The Morning Read: Revealing secrets

CALIFORNIA
The Orange County Register

By CHRIS KNAP
The Orange County Register

In bright sunlight, Patrick Wall walked in darkness.

Lost in the secular world.

After 11 years as a Benedictine monk - six as a priest - he had renounced his vows and left St. John's Abbey.

Disheartened by sexually abusive monks, restricted by rigid superiors and convinced his vow of celibacy would fail, Wall finally won his freedom from the Rule of Benedict.

It was the scariest possible outcome for a man who once considered the abbey his life.

At St. John's, everything was provided: food, clothing, health care, cars. Now he had none of those.

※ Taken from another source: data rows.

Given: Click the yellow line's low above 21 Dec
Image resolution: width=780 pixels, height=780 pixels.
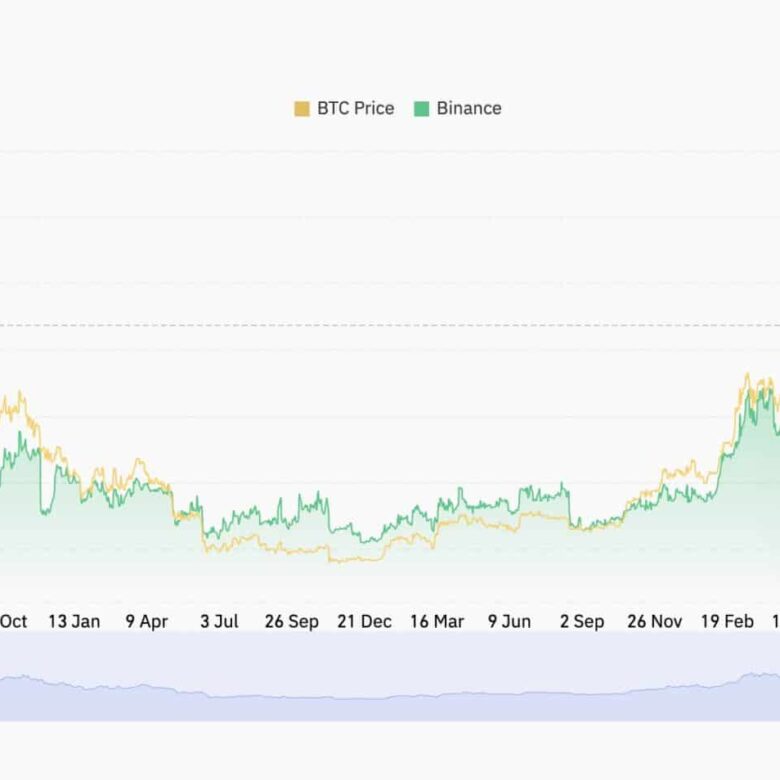Looking at the screenshot, I should [x=345, y=560].
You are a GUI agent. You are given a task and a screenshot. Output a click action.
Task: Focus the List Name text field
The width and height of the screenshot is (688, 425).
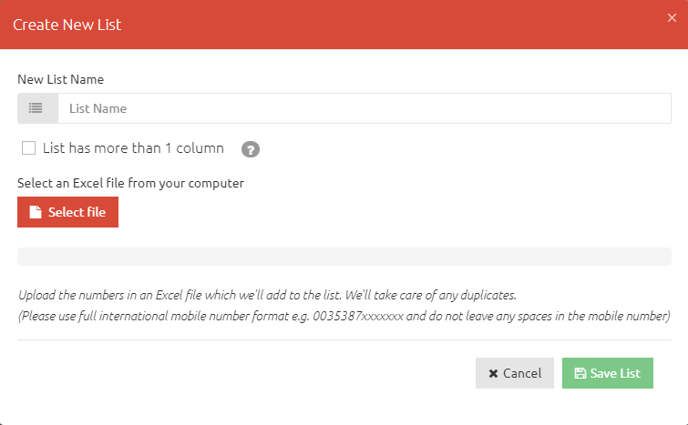pyautogui.click(x=364, y=108)
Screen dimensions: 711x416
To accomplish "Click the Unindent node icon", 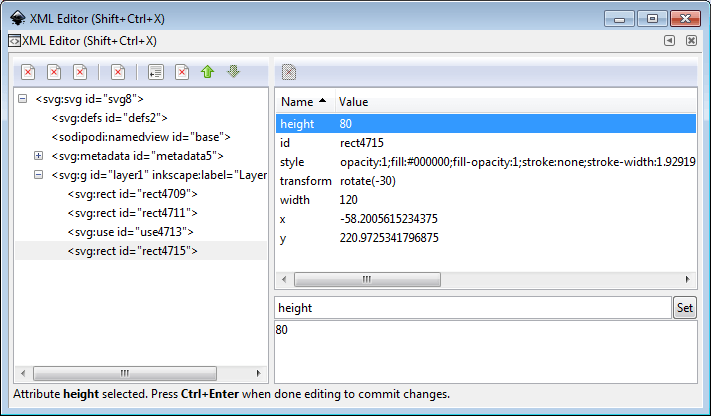I will [x=156, y=72].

His training was in Latin and Italian, in divine texts and church history. Now, it seemed of little use.

"When you leave the monastery you are completely disconnected," Wall says. "You have no idea where you are going to go, what you are going to do or even if you can fit in."

At first, he wiped bottoms in a Minnesota hospital. He came to California and shuffled paper in a county office.

One Sunday, Wall read a newspaper commentary by a lawyer who had won a $5 million sexual-abuse settlement from the Diocese of Orange.

Attorney John Manly blasted Catholic bishops for "act(ing) more like the tobacco industry than like the successors to the apostles that they are supposed to be."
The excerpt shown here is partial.